MIT and Harvard Students Developed a Lung Cancer Breathalyzer

Using the device, lung cancer screening is as easy as exhaling.

Astraeus Technologies

Photo by Michael Last

Thanks to Astraeus Technologies, diagnosing lung cancer could someday be as easy as breathing.

That’s not an exaggeration. Astraeus’ product, L CARD, works like a breathalyzer—except instead of testing for alcohol, it detects gases characteristic of lung cancer. If those gases are present when the patient exhales, a connected app makes a smartphone screen glow red; if they’re not there, the screen glows green.

L CARD, developed by MIT and Harvard students, could be especially impactful because lung cancer screening currently relies on expensive low-dose CT scans, which also expose patients to radiation and frequent false positives.
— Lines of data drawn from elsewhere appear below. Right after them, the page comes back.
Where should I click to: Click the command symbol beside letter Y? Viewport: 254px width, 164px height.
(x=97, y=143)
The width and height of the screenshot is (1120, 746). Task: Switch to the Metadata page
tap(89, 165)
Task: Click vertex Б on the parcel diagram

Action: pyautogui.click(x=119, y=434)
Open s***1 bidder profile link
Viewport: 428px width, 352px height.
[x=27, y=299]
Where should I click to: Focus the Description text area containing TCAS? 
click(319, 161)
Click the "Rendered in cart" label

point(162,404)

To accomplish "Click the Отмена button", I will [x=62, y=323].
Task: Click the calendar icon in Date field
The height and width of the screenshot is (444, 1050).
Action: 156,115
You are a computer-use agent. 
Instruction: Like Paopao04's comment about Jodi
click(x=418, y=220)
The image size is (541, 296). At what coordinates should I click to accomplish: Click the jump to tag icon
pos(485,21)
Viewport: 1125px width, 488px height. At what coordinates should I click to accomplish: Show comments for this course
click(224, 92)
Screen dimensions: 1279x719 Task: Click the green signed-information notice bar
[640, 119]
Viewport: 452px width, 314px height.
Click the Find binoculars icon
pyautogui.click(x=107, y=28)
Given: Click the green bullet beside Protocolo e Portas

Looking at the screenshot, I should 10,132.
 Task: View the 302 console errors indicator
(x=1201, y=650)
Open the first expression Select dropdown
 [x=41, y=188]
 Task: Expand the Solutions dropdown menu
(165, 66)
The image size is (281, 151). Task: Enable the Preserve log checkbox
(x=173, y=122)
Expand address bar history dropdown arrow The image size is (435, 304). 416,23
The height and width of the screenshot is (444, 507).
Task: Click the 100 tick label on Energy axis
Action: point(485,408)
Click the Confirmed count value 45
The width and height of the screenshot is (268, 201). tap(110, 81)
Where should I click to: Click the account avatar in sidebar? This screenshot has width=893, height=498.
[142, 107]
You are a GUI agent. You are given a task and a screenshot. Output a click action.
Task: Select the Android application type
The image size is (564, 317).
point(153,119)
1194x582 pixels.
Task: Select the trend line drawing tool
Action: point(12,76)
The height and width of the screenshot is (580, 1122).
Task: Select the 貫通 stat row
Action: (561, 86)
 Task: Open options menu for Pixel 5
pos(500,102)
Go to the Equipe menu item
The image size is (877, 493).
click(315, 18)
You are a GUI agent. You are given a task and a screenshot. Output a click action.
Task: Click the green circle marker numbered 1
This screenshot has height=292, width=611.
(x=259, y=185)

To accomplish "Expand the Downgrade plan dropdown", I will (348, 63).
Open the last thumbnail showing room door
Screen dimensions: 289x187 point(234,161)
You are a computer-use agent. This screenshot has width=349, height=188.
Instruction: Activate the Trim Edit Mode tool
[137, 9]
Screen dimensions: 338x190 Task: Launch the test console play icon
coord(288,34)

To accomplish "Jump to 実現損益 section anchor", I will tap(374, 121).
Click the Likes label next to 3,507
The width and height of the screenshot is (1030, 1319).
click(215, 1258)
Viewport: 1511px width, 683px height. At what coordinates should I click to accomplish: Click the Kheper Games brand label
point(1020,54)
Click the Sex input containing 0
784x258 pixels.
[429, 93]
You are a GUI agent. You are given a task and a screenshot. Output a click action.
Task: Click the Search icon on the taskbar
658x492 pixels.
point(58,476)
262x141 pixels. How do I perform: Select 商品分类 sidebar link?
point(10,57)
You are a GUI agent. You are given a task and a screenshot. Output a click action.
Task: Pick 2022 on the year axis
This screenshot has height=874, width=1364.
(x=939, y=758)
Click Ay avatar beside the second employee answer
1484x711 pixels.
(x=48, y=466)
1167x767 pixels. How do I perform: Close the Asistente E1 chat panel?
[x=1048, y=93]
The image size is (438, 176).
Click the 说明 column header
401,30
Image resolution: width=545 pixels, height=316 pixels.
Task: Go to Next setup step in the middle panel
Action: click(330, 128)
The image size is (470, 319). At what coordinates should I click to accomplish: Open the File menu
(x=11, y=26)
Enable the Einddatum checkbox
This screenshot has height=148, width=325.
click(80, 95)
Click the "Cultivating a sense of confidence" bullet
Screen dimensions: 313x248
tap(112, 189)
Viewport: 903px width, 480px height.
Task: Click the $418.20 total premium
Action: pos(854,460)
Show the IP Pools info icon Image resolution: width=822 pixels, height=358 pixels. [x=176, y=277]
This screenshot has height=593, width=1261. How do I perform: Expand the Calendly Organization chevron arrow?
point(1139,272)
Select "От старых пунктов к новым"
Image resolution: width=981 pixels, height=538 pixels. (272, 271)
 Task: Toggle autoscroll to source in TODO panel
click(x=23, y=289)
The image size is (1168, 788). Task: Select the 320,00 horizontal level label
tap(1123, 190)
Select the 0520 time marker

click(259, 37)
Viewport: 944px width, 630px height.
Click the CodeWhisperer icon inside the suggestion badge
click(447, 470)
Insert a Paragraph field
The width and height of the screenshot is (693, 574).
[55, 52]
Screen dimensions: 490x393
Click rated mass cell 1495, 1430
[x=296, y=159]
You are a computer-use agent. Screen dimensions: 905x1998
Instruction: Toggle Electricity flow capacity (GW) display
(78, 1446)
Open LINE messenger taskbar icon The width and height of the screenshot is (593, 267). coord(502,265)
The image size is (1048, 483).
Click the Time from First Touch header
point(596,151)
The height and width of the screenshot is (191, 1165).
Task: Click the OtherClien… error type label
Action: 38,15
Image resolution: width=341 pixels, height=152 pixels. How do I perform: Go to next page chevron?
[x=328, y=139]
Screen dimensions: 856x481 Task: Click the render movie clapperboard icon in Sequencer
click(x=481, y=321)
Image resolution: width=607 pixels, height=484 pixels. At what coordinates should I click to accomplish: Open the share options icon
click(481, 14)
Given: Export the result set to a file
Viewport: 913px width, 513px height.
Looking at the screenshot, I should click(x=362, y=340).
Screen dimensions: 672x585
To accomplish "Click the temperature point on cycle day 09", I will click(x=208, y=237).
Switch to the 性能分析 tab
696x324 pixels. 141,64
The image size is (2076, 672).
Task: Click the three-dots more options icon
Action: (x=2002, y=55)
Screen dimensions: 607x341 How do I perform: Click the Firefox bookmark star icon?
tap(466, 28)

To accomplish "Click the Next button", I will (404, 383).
The National Lung Screening Trial even found that an incredible 96.4 percent of positive CT scans do not lead to cancer diagnoses.

“Part of the reason lung cancer is so deadly is that the current gold standard screening test—the low-dose CT scan—is wholly inadequate in a variety of ways,” Astraeus’ Graham Lieberman, a Harvard Business School student, told MIT News. “A cheaper, safer screening device can be applied to a much larger percentage of [the] population.”

Astraeus recently won $100,000 from MIT’s Entrepreneurship Competition, and it’ll use that money for product development and initial clinical trials. It’s hard to say when L CARD will be available for clinical use, but Astraeus hopes to eventually sell the product directly to hospitals.